§ **Texto fornecido**:
-------------------------

O primeiro-ministro turco anunciou que "delegações ao mais alto nível" da UE e da Turquia vão reunir-se duas vezes por ano, e que o reinício do processo de adesão estará concluído, e pronto a avançar em todos os aspectos, em 2016. Para Ahmet Davutoglu, a crise migratória só será resolvida com a solução da guerra na Síria, e os três mil milhões de euros – "que não se destinam à Turquia, mas sim aos sírios" – servem apenas para aliviar o esforço financeiro que o seu país já está a fazer desde 2011.
Na prática, segundo o plano de acção conjunto, a UE oferece à Turquia dinheiro, o reinício do processo de adesão e a facilitação de vistos para cidadãos turcos, e espera em troca que o Governo de Ancara passe a controlar melhor as suas fronteiras e, idealmente, que proporcione melhores condições de vida aos mais de dois milhões de refugiados sírios que vivem no seu território – apesar de a crise migratória ter passado a ser um dos temas mais discutidos na Europa nos últimos meses, a Turquia, a Jordânia, o Líbano, o Iraque e o Egipto acolhem 95% dos mais de quatro milhões de refugiados sírios.
Os países da UE vão dar três mil milhões de euros ao longo dos próximos dois anos, mas o Governo da Turquia gastou mais de sete mil milhões desde 2011. Para manter os actuais 25 campos de refugiados, muitos sem as condições ideais ou sequer mínimas, a Turquia gasta quase dois milhões de euros por mês.

-------------------------

§ **Partes do exercício**:
**a.** Traduza para inglês a seguinte frase do texto sobre o acordo entre a UE e a Turquia: "Os países da UE vão dar três mil milhões de euros ao longo dos próximos dois anos, mas o Governo da Turquia gastou mais de sete mil milhões desde 2011."
**b.** Prossiga o texto sobre o acordo entre a UE e a Turquia a partir do ponto em que termina.

-------------------------

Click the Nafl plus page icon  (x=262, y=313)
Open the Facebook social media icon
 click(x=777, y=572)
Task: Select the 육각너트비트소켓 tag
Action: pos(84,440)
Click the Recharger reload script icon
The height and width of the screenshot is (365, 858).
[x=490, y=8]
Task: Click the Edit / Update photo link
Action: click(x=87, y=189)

-------------------------

§ **Respostas esperadas**:
**a.** EU countries will give three billion euros over the next two years, but the Turkish government has spent more than seven billion since 2011.

**b.**
Dos mais de dois milhões de sírios que estão na Turquia, apenas 263.000 vivem em campos para refugiados. Os restantes estão espalhados pelo país, a maioria a viver em condições miseráveis perto das maiores cidades, como Istambul. Um desses refugiados, que não quis revelar a identidade, disse à BBC que nada o impedirá de tentar chegar à Alemanha, onde a sua mulher e os dois filhos chegaram há cinco meses, depois de uma travessia de barco até à Grécia: "Nunca aceitarei ficar aqui, independentemente do que me oferecerem. Os seres humanos sentem-se como animais na Turquia. Quando tiver dinheiro suficiente, irei ter com a minha família na Alemanha."
Os sírios não têm estatuto de refugiados na Turquia porque o país ainda não abdicou da cláusula de limitação geográfica inscrita na convenção de 1951 sobre refugiados, segundo a qual só cidadãos europeus podem beneficiar desse estatuto – como recebem apenas asilo temporário, estão impossibilitados de aceder ao mercado de trabalho legal, e muitos são explorados.